A portion of this morning was spent cutting up apples for our first fresh homemade applesauce of this season. We had been gifted with a bushel of newly picked apples from our friend's farm. Turns out these are real old-fashioned baking apples from a very old tree, tart and a little dry for eating, but perfect for saucing or baking into pies - the batch transformed quickly (in less than 30 minutes) into a smooth creamy rich sauce. You can't find apples like this at the store, that's for sure! Our little one couldn't help but try a bite out of apple after apple, putting each one down with another look of disappointment on her face at the unexpected sourness of the flavour - I guess having a whole bushel of gleaming apples standing on the floor was just too
irresistable.
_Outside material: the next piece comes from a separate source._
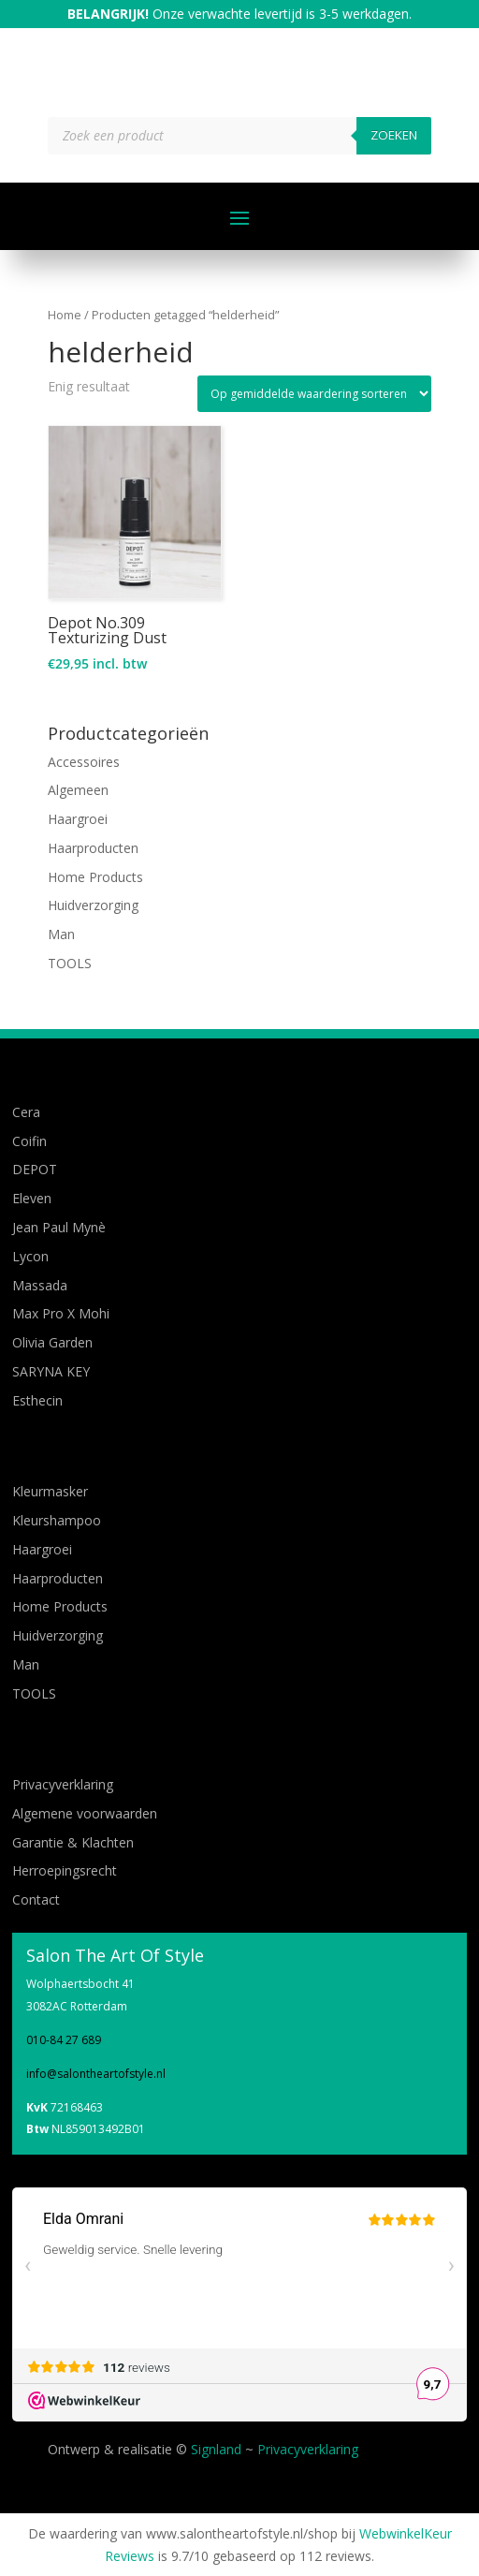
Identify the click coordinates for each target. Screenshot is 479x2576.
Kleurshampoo (56, 1520)
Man (61, 934)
She was amazed at how the flavour changed into delicious sauce, after the apples cooked down.
Here are a few simple techniques for making perfect homemade applesauce to you liking:
Method A) Quarter, core and chop apples, including skins. Place in large pot with enough water to cover the bottom. Bring to a boil, stirring frequently, and then simmer on reduced heat until softened. Check to ensure the sauce does not burn on the bottom, stirring occasionally and adding a little more water if necessary. Sauce can be pureed in food processor or food mill if you want a uniformly smooth texture. Optional, add sugar or other sweetener, and/or cinnamon.
Method B) Using an apple coring device, peel and core apples. Then chop into smaller sections. Follow above directions for cooking down into sauce. This sauce, without skins, creates a slightly smoother texture.
Method C) Quarter and chop apples, but do not take the time to core them. Follow directions for cooking down into sauce. Then, using a food strainer, or apple sauce sieve, strain the sauce through the mesh and compost the seeds/peels.